La lutte contre la pauvreté en Chine

Dossier : Regards sur la ChineMagazine N°589 Novembre 2003
Par Jacques ATTALI (63)

En matière de pau­vre­té, comme sur tant d’autres sujets, la Chine est au pre­mier rang : les vic­times de ce qu’on y appelle la « pau­vre­té abso­lue » repré­sentent deux fois la popu­la­tion fran­çaise et leur nombre ne cesse d’augmenter.

La Chine est pour­tant le pays où la lutte contre la pau­vre­té a connu un des plus grands suc­cès dans le monde ces der­nières années. Selon le PNUD, la pro­por­tion des per­sonnes vivant avec moins d’un dol­lar par jour en Chine a chu­té de 33 % en 1990 à 16 % en 2000. Elle ne serait plus aujourd’­hui que de 15 %. La Chine est même le seul pays en déve­lop­pe­ment à avoir réus­si à atteindre les objec­tifs de lutte contre la pau­vre­té fixés par les Nations Unies. Il n’y aurait plus que 85 mil­lions d’a­nal­pha­bètes contre 180 mil­lions il y a dix ans. C’est donc un for­mi­dable suc­cès de la poli­tique globale.

Il n’empêche : la pau­vre­té est tou­jours là. Selon les chiffres offi­ciels, plus de 120 mil­lions de gens vivent encore avec moins d’un dol­lar par jour. Les deux tiers des Chi­nois n’ont pas les moyens de faire appel à un méde­cin ; et plus de 200 mil­lions de gens sur­vivent dans une telle misère, dans les cam­pagnes notam­ment, qu’ils pré­fèrent perdre tous les avan­tages sociaux liés à la séden­ta­ri­té, pour deve­nir des tra­vailleurs iti­né­rants et ten­ter de gagner, un peu mieux, leur vie ; quitte à ris­quer sur les routes l’ex­trême pré­ca­ri­té à laquelle les condamne l’illé­ga­li­té de leur situa­tion. Et ces nombres devraient aug­men­ter dans l’avenir.

Face à cela, la crois­sance ne suf­fi­ra pas à réduire les écarts. Au contraire, même si elle se pour­suit au rythme de la der­nière décen­nie elle fabri­que­ra plus de riches, plus de membres de la classe moyenne, mais aus­si plus de pauvres, en par­ti­cu­lier plus de pauvres urbains, caté­go­rie jus­qu’i­ci incon­nue offi­ciel­le­ment en Chine. L’en­trée dans l’OMC et la restruc­tu­ra­tion des entre­prises publiques enver­ront au chô­mage des dizaines de mil­lions d’ou­vriers ou d’employés. Il est pro­bable qu’à vingt ans d’i­ci plus de 400 mil­lions de Chi­nois auront glis­sé dans la très grande pau­vre­té, et qu’ils vivront pour l’es­sen­tiel dans les villes.
• • • •
[Consignes de l'exercice]
**A)** Citez fidèlement le passage de l'article sur la pauvreté en Chine qui s'ouvre sur les mots « En matière de » et se clôt sur « la poli­tique globale. ».
**B)** Rédigez la suite de l'article sur la pauvreté en Chine, en reprenant après sa dernière phrase.
• • • •
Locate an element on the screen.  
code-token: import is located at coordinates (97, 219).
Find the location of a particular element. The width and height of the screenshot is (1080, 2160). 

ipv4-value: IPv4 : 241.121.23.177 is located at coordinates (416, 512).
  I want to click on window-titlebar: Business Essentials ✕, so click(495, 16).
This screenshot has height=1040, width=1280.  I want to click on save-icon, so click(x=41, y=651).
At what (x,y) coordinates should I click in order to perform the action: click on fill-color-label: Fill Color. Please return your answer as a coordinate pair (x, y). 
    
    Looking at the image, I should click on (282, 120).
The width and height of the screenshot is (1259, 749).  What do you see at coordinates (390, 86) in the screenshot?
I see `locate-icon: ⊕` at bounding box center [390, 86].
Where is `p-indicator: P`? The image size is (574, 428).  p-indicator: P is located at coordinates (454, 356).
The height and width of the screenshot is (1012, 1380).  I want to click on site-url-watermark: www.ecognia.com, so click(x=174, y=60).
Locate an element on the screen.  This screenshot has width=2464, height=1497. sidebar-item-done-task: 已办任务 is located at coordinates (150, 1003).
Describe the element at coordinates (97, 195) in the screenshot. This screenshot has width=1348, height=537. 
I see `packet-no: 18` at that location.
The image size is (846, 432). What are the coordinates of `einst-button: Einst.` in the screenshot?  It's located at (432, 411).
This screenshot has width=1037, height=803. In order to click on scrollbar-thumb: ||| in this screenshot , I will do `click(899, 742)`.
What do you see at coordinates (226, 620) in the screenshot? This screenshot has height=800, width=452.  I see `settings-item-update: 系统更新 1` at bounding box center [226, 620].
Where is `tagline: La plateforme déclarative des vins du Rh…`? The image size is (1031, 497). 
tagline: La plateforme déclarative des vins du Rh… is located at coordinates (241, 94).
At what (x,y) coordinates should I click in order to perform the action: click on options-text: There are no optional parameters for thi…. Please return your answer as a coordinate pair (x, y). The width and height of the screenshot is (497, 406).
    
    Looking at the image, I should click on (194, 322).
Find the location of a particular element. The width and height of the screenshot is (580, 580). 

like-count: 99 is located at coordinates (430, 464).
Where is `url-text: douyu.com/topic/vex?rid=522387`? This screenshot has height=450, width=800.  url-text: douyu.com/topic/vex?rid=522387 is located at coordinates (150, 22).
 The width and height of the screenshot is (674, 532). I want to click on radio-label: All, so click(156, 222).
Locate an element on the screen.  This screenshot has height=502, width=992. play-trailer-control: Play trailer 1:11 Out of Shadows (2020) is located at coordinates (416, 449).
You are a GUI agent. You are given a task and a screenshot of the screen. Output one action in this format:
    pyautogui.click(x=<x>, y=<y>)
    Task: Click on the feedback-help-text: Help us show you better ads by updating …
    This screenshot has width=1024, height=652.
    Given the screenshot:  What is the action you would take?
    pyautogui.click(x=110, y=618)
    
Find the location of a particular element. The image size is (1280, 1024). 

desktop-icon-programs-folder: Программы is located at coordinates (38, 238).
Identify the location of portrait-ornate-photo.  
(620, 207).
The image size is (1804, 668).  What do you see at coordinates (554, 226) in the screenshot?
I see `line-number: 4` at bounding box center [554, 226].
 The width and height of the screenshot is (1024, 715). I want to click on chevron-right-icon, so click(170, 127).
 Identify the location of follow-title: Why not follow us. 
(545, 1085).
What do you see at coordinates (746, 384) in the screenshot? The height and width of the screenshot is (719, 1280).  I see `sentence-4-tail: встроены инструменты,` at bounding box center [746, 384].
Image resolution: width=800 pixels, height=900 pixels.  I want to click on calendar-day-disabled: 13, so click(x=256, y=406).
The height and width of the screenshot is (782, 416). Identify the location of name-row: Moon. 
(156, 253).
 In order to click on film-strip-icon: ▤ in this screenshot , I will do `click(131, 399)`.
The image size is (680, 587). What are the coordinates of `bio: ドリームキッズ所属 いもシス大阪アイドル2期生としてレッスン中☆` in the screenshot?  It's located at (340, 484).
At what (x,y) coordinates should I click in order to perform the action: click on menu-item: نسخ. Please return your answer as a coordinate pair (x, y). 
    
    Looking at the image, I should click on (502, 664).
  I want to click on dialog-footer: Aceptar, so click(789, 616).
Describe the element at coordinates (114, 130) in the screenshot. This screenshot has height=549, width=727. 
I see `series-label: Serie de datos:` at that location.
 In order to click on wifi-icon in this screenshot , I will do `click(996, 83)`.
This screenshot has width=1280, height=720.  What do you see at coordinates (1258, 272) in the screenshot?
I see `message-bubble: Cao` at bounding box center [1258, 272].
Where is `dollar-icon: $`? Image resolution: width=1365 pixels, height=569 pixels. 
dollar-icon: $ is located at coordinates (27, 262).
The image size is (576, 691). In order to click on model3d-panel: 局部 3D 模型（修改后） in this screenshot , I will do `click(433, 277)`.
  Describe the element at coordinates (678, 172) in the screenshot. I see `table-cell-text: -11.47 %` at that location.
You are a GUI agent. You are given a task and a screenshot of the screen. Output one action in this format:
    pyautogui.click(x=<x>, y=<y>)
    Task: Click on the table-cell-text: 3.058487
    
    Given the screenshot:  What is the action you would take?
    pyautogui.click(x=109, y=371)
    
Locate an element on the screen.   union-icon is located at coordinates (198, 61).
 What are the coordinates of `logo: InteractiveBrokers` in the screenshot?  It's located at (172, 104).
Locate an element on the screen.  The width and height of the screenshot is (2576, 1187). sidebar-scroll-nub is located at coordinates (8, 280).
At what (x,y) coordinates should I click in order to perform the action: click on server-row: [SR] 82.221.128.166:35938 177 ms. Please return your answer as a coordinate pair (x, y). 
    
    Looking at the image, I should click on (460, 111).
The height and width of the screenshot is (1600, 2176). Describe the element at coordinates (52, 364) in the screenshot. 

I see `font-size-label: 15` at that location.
• • • •
[Résultats par tâche]
**A)**
En matière de pau­vre­té, comme sur tant d’autres sujets, la Chine est au pre­mier rang : les vic­times de ce qu’on y appelle la « pau­vre­té abso­lue » repré­sentent deux fois la popu­la­tion fran­çaise et leur nombre ne cesse d’augmenter.

La Chine est pour­tant le pays où la lutte contre la pau­vre­té a connu un des plus grands suc­cès dans le monde ces der­nières années. Selon le PNUD, la pro­por­tion des per­sonnes vivant avec moins d’un dol­lar par jour en Chine a chu­té de 33 % en 1990 à 16 % en 2000. Elle ne serait plus aujourd’­hui que de 15 %. La Chine est même le seul pays en déve­lop­pe­ment à avoir réus­si à atteindre les objec­tifs de lutte contre la pau­vre­té fixés par les Nations Unies. Il n’y aurait plus que 85 mil­lions d’a­nal­pha­bètes contre 180 mil­lions il y a dix ans. C’est donc un for­mi­dable suc­cès de la poli­tique globale.

**B)**
Les pro­grammes clas­siques de lutte contre la pau­vre­té semblent déjà insuf­fi­sants devant l’im­men­si­té du pro­blème. Ils le seront encore plus dans l’a­ve­nir. Les entre­prises ne seront pas capables de créer assez d’emplois sala­riés ; les pro­grammes d’as­sis­tance sociale ne seront jamais assez lar­ge­ment finan­cés pour jouer un rôle signi­fi­ca­tif dans cette lutte. Enfin, les trois quarts des Chi­nois n’ont pas accès au sys­tème ban­caire et ne peuvent finan­cer une petite entreprise.

Dans de très nom­breux autres pays, une autre tech­nique de lutte contre la pau­vre­té a mon­tré son effi­ca­ci­té : la micro­fi­nance. Sa fonc­tion est d’of­frir aux plus pauvres un cré­dit, sans rien leur deman­der en échange comme garan­tie pour leur per­mettre de créer leur propre emploi, sans attendre du sec­teur pri­vé qu’il leur offre un tra­vail, ni du sec­teur public qu’il leur offre une assis­tance. Ce cré­dit doit être rem­bour­sé avec un inté­rêt réel.

Là où elle s’est par­ti­cu­liè­re­ment déve­lop­pée en Inde, au Ban­gla­desh, en Amé­rique latine, en Afrique la micro­fi­nance s’est révé­lée effi­cace contre la pau­vre­té. En Chine, elle a été long­temps refu­sée par des bureau­crates réti­cents devant le déve­lop­pe­ment de l’i­ni­tia­tive sociale pri­vée, et de la vie asso­cia­tive, pré­fé­rant conser­ver le contrôle des pauvres dans l’or­bite de l’É­tat, social et poli­cier. Ces pro­grammes publics sub­ven­tion­nés tiennent plus de l’as­sis­tance que de la micro­fi­nance car peu d’ef­forts sont faits pour obte­nir le rem­bour­se­ment des prêts. Les taux d’in­té­rêt sont entre 6 % et 10 %.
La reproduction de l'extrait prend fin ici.